Exercise brief: Convert the text of every item below into a JSON list of strings with one string per line, omitting blank lines. Leave the pictures out of the answer.
━━━━━━━━━━
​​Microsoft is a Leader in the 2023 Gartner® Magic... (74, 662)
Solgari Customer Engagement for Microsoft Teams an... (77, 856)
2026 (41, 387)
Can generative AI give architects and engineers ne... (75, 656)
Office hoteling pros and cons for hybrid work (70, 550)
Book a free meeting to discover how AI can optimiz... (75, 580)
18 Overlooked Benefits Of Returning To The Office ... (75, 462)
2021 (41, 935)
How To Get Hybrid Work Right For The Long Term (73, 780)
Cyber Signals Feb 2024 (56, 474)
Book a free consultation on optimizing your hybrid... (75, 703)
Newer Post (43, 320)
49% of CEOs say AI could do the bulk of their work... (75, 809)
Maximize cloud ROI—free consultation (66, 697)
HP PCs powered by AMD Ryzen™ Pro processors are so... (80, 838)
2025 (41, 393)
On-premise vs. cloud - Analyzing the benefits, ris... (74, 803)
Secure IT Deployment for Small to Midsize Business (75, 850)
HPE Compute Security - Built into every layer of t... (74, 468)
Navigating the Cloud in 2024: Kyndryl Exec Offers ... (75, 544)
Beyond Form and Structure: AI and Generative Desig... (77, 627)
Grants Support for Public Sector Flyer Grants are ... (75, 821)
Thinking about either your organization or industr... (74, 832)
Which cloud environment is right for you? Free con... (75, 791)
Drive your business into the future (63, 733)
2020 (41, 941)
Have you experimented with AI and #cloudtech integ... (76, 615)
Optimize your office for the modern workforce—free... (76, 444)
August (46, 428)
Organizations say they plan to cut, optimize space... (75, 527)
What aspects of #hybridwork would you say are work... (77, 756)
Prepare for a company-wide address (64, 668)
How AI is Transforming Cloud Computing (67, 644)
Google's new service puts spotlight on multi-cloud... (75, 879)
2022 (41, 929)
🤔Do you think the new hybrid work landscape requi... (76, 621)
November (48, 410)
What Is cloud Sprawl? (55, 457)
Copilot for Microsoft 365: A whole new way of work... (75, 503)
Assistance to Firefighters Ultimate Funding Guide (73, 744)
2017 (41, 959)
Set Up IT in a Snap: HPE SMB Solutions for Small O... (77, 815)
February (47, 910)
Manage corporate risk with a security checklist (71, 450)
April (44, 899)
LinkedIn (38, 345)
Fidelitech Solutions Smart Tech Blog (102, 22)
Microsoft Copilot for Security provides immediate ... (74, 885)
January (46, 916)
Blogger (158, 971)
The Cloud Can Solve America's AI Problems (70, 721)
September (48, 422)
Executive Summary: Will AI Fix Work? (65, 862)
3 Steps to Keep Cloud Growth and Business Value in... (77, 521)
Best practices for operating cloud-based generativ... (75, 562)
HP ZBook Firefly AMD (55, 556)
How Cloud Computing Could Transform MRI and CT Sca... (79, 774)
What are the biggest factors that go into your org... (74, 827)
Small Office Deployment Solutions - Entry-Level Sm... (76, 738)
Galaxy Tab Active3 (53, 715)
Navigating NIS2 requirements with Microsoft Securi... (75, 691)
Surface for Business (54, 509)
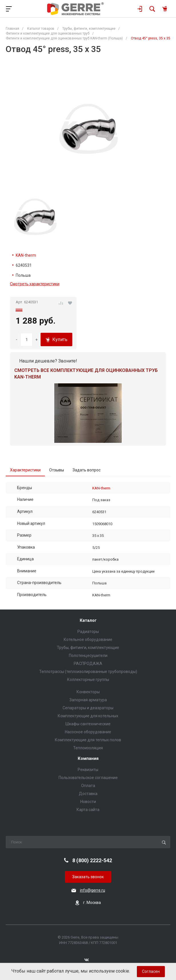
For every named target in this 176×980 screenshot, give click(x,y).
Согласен (151, 971)
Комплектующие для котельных (88, 716)
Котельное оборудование (88, 640)
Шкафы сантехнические (88, 724)
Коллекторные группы (88, 679)
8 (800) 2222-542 (92, 860)
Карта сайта (88, 810)
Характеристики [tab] (25, 470)
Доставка (88, 794)
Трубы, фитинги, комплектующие (88, 648)
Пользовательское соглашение (88, 778)
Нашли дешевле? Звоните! (48, 361)
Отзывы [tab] (56, 470)
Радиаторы (88, 632)
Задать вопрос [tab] (87, 470)
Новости (88, 802)
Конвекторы (88, 692)
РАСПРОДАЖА (88, 663)
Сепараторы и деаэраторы (88, 708)
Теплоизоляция (88, 748)
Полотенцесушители (88, 655)
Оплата (88, 786)
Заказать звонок (88, 877)
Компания (88, 759)
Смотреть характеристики (35, 284)
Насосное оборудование (88, 732)
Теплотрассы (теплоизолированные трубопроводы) (88, 671)
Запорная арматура (88, 700)
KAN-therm (26, 255)
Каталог (88, 620)
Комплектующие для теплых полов (88, 740)
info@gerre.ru (92, 890)
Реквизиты (88, 770)
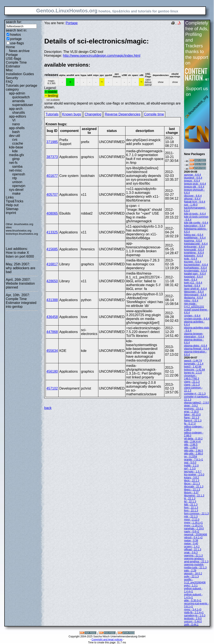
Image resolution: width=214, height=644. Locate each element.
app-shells (17, 128)
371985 (52, 142)
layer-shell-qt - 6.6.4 (195, 289)
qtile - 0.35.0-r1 (193, 600)
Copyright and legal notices (107, 640)
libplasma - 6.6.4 (193, 298)
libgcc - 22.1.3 (192, 490)
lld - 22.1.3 (190, 502)
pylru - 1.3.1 (191, 586)
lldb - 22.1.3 (191, 504)
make (16, 194)
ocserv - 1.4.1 (192, 546)
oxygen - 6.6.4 (192, 316)
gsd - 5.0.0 (190, 462)
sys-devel (16, 190)
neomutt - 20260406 (196, 534)
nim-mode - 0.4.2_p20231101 (194, 305)
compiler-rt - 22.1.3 (195, 394)
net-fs (13, 162)
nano (16, 124)
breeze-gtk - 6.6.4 (194, 187)
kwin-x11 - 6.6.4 (193, 283)
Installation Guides (20, 74)
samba (17, 166)
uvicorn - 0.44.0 (193, 622)
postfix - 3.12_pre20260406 (195, 581)
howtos (15, 34)
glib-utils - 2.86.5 (193, 450)
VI (14, 120)
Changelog (93, 114)
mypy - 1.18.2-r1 (193, 526)
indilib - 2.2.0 (191, 466)
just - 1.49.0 (191, 205)
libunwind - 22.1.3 (194, 496)
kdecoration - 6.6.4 (195, 226)
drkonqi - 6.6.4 (192, 199)
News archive (19, 51)
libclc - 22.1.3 (192, 480)
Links (10, 197)
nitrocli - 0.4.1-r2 (193, 538)
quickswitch (21, 97)
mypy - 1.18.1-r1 (193, 522)
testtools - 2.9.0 (193, 618)
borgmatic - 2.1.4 (194, 364)
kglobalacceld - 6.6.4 (196, 244)
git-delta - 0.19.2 (193, 438)
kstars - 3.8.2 (191, 478)
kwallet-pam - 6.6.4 (195, 274)
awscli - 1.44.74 (193, 361)
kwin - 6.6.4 (191, 280)
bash (16, 132)
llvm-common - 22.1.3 (196, 514)
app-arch (16, 108)
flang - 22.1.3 (192, 418)
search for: (14, 22)
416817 (52, 264)
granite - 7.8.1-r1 (194, 460)
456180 (52, 372)
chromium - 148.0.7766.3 (192, 377)
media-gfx (16, 155)
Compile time (154, 114)
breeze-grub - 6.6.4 (195, 184)
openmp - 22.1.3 (193, 556)
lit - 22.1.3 (190, 498)
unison (17, 182)
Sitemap (12, 209)
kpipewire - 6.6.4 (193, 256)
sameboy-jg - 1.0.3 (195, 616)
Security (12, 78)
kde (15, 151)
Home (10, 47)
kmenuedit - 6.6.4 (194, 250)
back (48, 408)
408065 (52, 213)
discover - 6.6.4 (193, 196)
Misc (9, 70)
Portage (12, 55)
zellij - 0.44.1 (191, 624)
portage (16, 39)
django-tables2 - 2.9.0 (196, 403)
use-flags (17, 43)
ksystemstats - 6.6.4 (196, 271)
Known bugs (72, 114)
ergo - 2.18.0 (191, 412)
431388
━━━━━━━━━━
Final answer:
[
  "​​Microsoft is a Leader in the 2023 Gartner® Magic... (74, 662)",
  "Solgari Customer Engagement for Microsoft Teams an... (77, 856)",
  "2026 (41, 387)",
  "Can generative AI give architects and engineers ne... (75, 656)",
  "Office hoteling pros and cons for hybrid work (70, 550)",
  "Book a free meeting to discover how AI can optimiz... (75, 580)",
  "18 Overlooked Benefits Of Returning To The Office ... (75, 462)",
  "2021 (41, 935)",
  "How To Get Hybrid Work Right For The Long Term (73, 780)",
  "Cyber Signals Feb 2024 (56, 474)",
  "Book a free consultation on optimizing your hybrid... (75, 703)",
  "Newer Post (43, 320)",
  "49% of CEOs say AI could do the bulk of their work... (75, 809)",
  "Maximize cloud ROI—free consultation (66, 697)",
  "HP PCs powered by AMD Ryzen™ Pro processors are so... (80, 838)",
  "2025 (41, 393)",
  "On-premise vs. cloud - Analyzing the benefits, ris... (74, 803)",
  "Secure IT Deployment for Small to Midsize Business (75, 850)",
  "HPE Compute Security - Built into every layer of t... (74, 468)",
  "Navigating the Cloud in 2024: Kyndryl Exec Offers ... (75, 544)",
  "Beyond Form and Structure: AI and Generative Desig... (77, 627)",
  "Grants Support for Public Sector Flyer Grants are ... (75, 821)",
  "Thinking about either your organization or industr... (74, 832)",
  "Which cloud environment is right for you? Free con... (75, 791)",
  "Drive your business into the future (63, 733)",
  "2020 (41, 941)",
  "Have you experimented with AI and #cloudtech integ... (76, 615)",
  "Optimize your office for the modern workforce—free... (76, 444)",
  "August (46, 428)",
  "Organizations say they plan to cut, optimize space... (75, 527)",
  "What aspects of #hybridwork would you say are work... (77, 756)",
  "Prepare for a company-wide address (64, 668)",
  "How AI is Transforming Cloud Computing (67, 644)",
  "Google's new service puts spotlight on multi-cloud... (75, 879)",
  "2022 (41, 929)",
  "🤔Do you think the new hybrid work landscape requi... (76, 621)",
  "November (48, 410)",
  "What Is cloud Sprawl? (55, 457)",
  "Copilot for Microsoft 365: A whole new way of work... (75, 503)",
  "Assistance to Firefighters Ultimate Funding Guide (73, 744)",
  "2017 (41, 959)",
  "Set Up IT in a Snap: HPE SMB Solutions for Small O... (77, 815)",
  "February (47, 910)",
  "Manage corporate risk with a security checklist (71, 450)",
  "April (44, 899)",
  "LinkedIn (38, 345)",
  "Fidelitech Solutions Smart Tech Blog (102, 22)",
  "Microsoft Copilot for Security provides immediate ... (74, 885)",
  "January (46, 916)",
  "Blogger (158, 971)",
  "The Cloud Can Solve America's AI Problems (70, 721)",
  "September (48, 422)",
  "Executive Summary: Will AI Fix Work? (65, 862)",
  "3 Steps to Keep Cloud Growth and Business Value in... (77, 521)",
  "Best practices for operating cloud-based generativ... (75, 562)",
  "HP ZBook Firefly AMD (55, 556)",
  "How Cloud Computing Could Transform MRI and CT Sca... (79, 774)",
  "What are the biggest factors that go into your org... (74, 827)",
  "Small Office Deployment Solutions - Entry-Level Sm... (76, 738)",
  "Galaxy Tab Active3 (53, 715)",
  "Navigating NIS2 requirements with Microsoft Securi... (75, 691)",
  "Surface for Business (54, 509)",
  "For every named target in this 176×980 screenshot, give click(x,y).",
  "Согласен (151, 971)",
  "Комплектующие для котельных (88, 716)",
  "Котельное оборудование (88, 640)",
  "Шкафы сантехнические (88, 724)",
  "Коллекторные группы (88, 679)",
  "8 (800) 2222-542 (92, 860)",
  "Карта сайта (88, 810)",
  "Характеристики [tab] (25, 470)",
  "Доставка (88, 794)",
  "Трубы, фитинги, комплектующие (88, 648)",
  "Пользовательское соглашение (88, 778)",
  "Нашли дешевле? Звоните! (48, 361)",
  "Отзывы [tab] (56, 470)",
  "Радиаторы (88, 632)",
  "Задать вопрос [tab] (87, 470)",
  "Новости (88, 802)",
  "Конвекторы (88, 692)",
  "РАСПРОДАЖА (88, 663)",
  "Сепараторы и деаэраторы (88, 708)",
  "Теплоизоляция (88, 748)",
  "Полотенцесушители (88, 655)",
  "Оплата (88, 786)",
  "Заказать звонок (88, 877)",
  "Компания (88, 759)",
  "Смотреть характеристики (35, 284)",
  "Насосное оборудование (88, 732)",
  "Теплотрассы (теплоизолированные трубопроводы) (88, 671)",
  "Запорная арматура (88, 700)",
  "KAN-therm (26, 255)",
  "Каталог (88, 620)",
  "Комплектующие для теплых полов (88, 740)",
  "info@gerre.ru (92, 890)",
  "Реквизиты (88, 770)",
  "Image resolution: width=214, height=644. Locate each element.",
  "app-shells (17, 128)",
  "371985 (52, 142)",
  "layer-shell-qt - 6.6.4 (195, 289)",
  "qtile - 0.35.0-r1 (193, 600)",
  "Copyright and legal notices (107, 640)",
  "libplasma - 6.6.4 (193, 298)",
  "libgcc - 22.1.3 (192, 490)",
  "lld - 22.1.3 (190, 502)",
  "pylru - 1.3.1 (191, 586)",
  "lldb - 22.1.3 (191, 504)",
  "make (16, 194)",
  "ocserv - 1.4.1 (192, 546)",
  "oxygen - 6.6.4 (192, 316)",
  "gsd - 5.0.0 (190, 462)",
  "sys-devel (16, 190)",
  "neomutt - 20260406 (196, 534)",
  "nim-mode - 0.4.2_p20231101 (194, 305)",
  "compiler-rt - 22.1.3 (195, 394)",
  "net-fs (13, 162)",
  "nano (16, 124)",
  "breeze-gtk - 6.6.4 (194, 187)",
  "kwin-x11 - 6.6.4 (193, 283)",
  "Installation Guides (20, 74)",
  "samba (17, 166)",
  "uvicorn - 0.44.0 (193, 622)",
  "postfix - 3.12_pre20260406 (195, 581)",
  "howtos (15, 34)",
  "glib-utils - 2.86.5 (193, 450)",
  "VI (14, 120)",
  "Changelog (93, 114)",
  "mypy - 1.18.2-r1 (193, 526)",
  "indilib - 2.2.0 (191, 466)",
  "just - 1.49.0 (191, 205)",
  "libunwind - 22.1.3 (194, 496)",
  "kdecoration - 6.6.4 (195, 226)",
  "drkonqi - 6.6.4 (192, 199)",
  "News archive (19, 51)",
  "libclc - 22.1.3 (192, 480)",
  "Links (10, 197)",
  "nitrocli - 0.4.1-r2 (193, 538)",
  "quickswitch (21, 97)",
  "mypy - 1.18.1-r1 (193, 522)",
  "testtools - 2.9.0 (193, 618)",
  "borgmatic - 2.1.4 (194, 364)",
  "kglobalacceld - 6.6.4 (196, 244)",
  "git-delta - 0.19.2 (193, 438)",
  "kstars - 3.8.2 (191, 478)",
  "kwallet-pam - 6.6.4 (195, 274)",
  "awscli - 1.44.74 (193, 361)",
  "kwin - 6.6.4 (191, 280)",
  "bash (16, 132)",
  "llvm-common - 22.1.3 (196, 514)",
  "app-arch (16, 108)",
  "flang - 22.1.3 (192, 418)",
  "search for: (14, 22)",
  "416817 (52, 264)",
  "granite - 7.8.1-r1 (194, 460)",
  "456180 (52, 372)",
  "chromium - 148.0.7766.3 (192, 377)",
  "media-gfx (16, 155)",
  "Compile time (154, 114)",
  "breeze-grub - 6.6.4 (195, 184)",
  "openmp - 22.1.3 (193, 556)",
  "lit - 22.1.3 (190, 498)",
  "unison (17, 182)",
  "Sitemap (12, 209)",
  "kpipewire - 6.6.4 (193, 256)",
  "sameboy-jg - 1.0.3 (195, 616)",
  "Security (12, 78)",
  "kde (15, 151)",
  "Home (10, 47)",
  "kmenuedit - 6.6.4 (194, 250)",
  "back (48, 408)",
  "408065 (52, 213)",
  "discover - 6.6.4 (193, 196)",
  "Misc (9, 70)",
  "Portage (12, 55)",
  "zellij - 0.44.1 (191, 624)",
  "portage (16, 39)",
  "django-tables2 - 2.9.0 (196, 403)",
  "use-flags (17, 43)",
  "ksystemstats - 6.6.4 (196, 271)",
  "Known bugs (72, 114)",
  "ergo - 2.18.0 (191, 412)",
  "431388"
]